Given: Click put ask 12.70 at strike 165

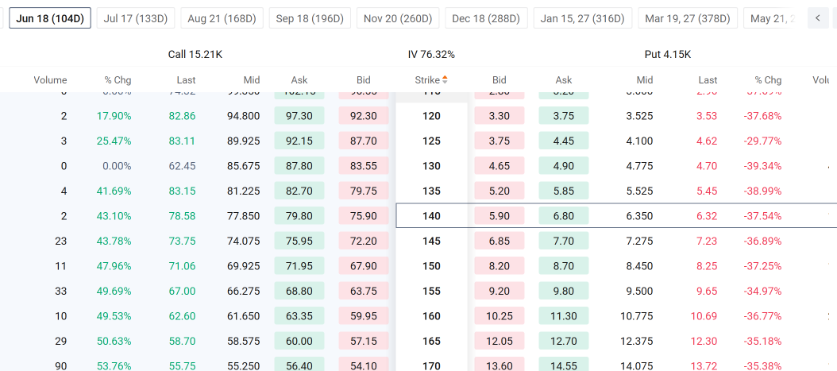Looking at the screenshot, I should point(563,341).
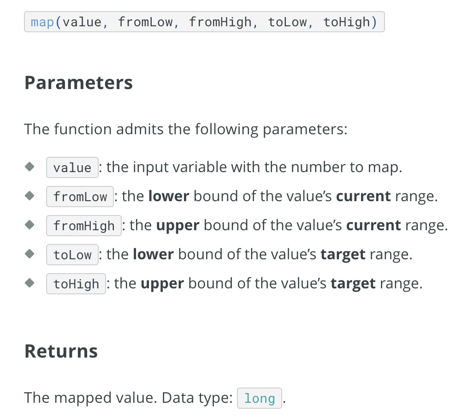Click the Returns heading

click(x=61, y=352)
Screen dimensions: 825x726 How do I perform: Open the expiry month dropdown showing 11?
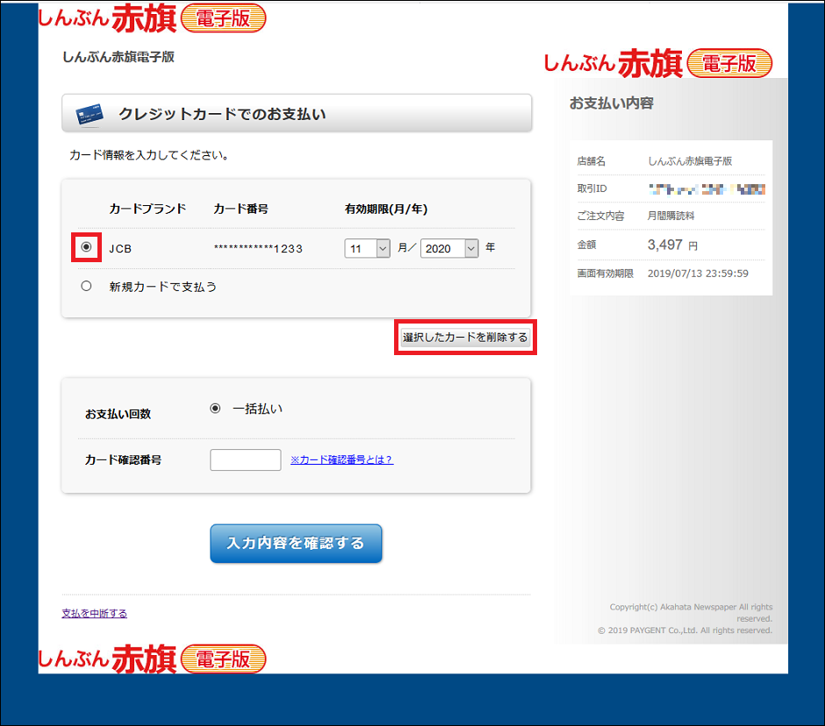368,248
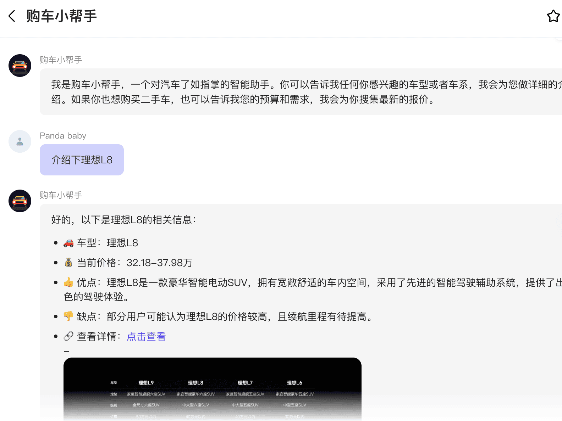Click the thumbs-up emoji beside 优点
Viewport: 562px width, 421px height.
(x=68, y=282)
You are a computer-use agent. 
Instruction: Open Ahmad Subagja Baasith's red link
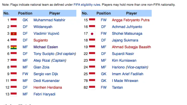coord(131,47)
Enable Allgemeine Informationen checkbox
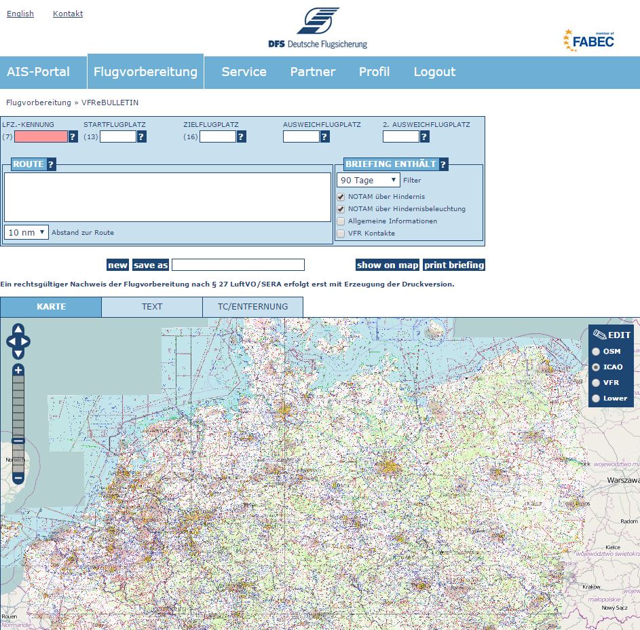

━━━━━━━━━━

* **Description of the task**
Reproduce every record in full. Leave out the images.

* **Reply to the exercise**
Given: Click put ask 12.70 at strike 165

Looking at the screenshot, I should point(563,341).
Click the Returns heading

click(x=61, y=352)
Screen dimensions: 825x726 How do I perform: Open the expiry month dropdown showing 11?
368,248
Click the thumbs-up emoji beside 优点
Viewport: 562px width, 421px height.
(x=68, y=282)
You are a computer-use agent. 
Instruction: Open Ahmad Subagja Baasith's red link
coord(131,47)
Enable Allgemeine Informationen checkbox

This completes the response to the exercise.